*GIVEN PROBLEM*:
List every line of the material below that contains the string "size", copying each line in full.

[Entries on target coordinates]
-------------------------

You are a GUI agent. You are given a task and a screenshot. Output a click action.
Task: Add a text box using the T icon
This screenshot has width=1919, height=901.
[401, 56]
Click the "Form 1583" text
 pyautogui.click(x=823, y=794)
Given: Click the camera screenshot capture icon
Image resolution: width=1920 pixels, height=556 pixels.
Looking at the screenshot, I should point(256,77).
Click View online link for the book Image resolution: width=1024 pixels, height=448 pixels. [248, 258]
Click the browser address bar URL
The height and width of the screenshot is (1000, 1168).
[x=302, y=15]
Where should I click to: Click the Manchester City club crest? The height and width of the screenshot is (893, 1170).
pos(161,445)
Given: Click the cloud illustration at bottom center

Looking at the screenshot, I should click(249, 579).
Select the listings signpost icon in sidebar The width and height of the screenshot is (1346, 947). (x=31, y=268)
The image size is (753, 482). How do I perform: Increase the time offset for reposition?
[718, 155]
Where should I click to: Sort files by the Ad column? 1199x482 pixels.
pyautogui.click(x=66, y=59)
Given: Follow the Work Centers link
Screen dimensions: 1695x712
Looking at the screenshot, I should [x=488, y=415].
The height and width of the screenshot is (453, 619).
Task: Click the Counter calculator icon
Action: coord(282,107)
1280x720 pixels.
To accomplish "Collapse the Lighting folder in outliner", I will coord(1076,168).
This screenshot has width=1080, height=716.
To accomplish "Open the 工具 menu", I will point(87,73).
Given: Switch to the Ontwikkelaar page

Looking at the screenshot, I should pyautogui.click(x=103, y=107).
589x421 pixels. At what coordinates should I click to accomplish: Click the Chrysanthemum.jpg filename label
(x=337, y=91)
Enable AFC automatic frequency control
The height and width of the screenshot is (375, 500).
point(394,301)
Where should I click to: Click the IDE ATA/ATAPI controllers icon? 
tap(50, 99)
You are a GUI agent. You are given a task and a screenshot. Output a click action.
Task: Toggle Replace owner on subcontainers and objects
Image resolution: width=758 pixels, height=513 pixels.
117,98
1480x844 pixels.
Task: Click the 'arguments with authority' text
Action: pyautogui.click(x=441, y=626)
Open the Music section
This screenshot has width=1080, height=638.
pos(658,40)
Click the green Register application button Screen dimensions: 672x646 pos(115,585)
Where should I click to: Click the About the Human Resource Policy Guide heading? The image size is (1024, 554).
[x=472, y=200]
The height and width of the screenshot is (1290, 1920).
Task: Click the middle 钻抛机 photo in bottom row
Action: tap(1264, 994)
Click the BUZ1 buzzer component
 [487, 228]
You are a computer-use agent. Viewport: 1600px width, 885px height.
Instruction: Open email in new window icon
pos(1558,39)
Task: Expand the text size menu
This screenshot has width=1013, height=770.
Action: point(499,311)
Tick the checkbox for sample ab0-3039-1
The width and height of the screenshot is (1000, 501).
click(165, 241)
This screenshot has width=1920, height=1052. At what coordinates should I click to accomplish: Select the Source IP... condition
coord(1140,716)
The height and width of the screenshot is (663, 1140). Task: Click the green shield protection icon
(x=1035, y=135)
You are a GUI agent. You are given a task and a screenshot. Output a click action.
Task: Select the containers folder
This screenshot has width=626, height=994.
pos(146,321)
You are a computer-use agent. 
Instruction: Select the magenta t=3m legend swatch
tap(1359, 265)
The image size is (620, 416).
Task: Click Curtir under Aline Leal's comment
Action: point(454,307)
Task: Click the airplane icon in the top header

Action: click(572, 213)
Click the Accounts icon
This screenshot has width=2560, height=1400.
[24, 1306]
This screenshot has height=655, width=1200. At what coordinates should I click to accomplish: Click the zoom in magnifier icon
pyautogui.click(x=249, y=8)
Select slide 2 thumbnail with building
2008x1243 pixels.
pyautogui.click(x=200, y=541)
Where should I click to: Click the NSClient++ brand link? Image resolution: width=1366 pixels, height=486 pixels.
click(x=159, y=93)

-------------------------

*IN RESPONSE*:
The image size is (753, 482). How do I perform: Increase the time offset for reposition?
Where should I click to: Click the About the Human Resource Policy Guide heading? The image size is (1024, 554).
Task: Expand the text size menu
The image size is (620, 416).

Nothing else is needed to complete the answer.